— Prompt —
Find each line in the rows below that contains the word "action", and copy those lines.
:: Given data
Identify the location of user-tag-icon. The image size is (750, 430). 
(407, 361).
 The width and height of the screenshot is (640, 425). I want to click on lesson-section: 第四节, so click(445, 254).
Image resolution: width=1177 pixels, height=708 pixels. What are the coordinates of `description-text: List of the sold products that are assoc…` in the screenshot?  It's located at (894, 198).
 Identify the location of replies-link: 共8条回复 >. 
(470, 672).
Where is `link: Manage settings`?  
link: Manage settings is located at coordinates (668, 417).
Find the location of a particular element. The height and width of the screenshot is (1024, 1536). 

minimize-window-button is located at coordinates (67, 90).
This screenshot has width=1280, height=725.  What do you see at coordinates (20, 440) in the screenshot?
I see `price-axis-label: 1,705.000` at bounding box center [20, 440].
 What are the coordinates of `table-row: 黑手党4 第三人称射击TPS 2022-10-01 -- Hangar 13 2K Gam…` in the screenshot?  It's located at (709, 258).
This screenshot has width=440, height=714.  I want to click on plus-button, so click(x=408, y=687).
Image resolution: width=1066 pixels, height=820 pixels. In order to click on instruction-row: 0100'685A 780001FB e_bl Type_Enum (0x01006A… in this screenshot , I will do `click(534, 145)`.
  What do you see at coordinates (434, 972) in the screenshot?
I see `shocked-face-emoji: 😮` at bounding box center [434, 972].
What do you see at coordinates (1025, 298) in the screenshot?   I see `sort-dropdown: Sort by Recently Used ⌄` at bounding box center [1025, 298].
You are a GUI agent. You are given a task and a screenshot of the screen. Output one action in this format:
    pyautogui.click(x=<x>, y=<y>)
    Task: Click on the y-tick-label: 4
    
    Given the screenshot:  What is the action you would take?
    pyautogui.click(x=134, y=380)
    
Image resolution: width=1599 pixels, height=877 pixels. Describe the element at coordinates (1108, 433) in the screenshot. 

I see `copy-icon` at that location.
::::
— Solution to this exercise —
You are a GUI agent. You are given a task and a screenshot of the screen. Output one action in this format:
    Given the screenshot:  What is the action you would take?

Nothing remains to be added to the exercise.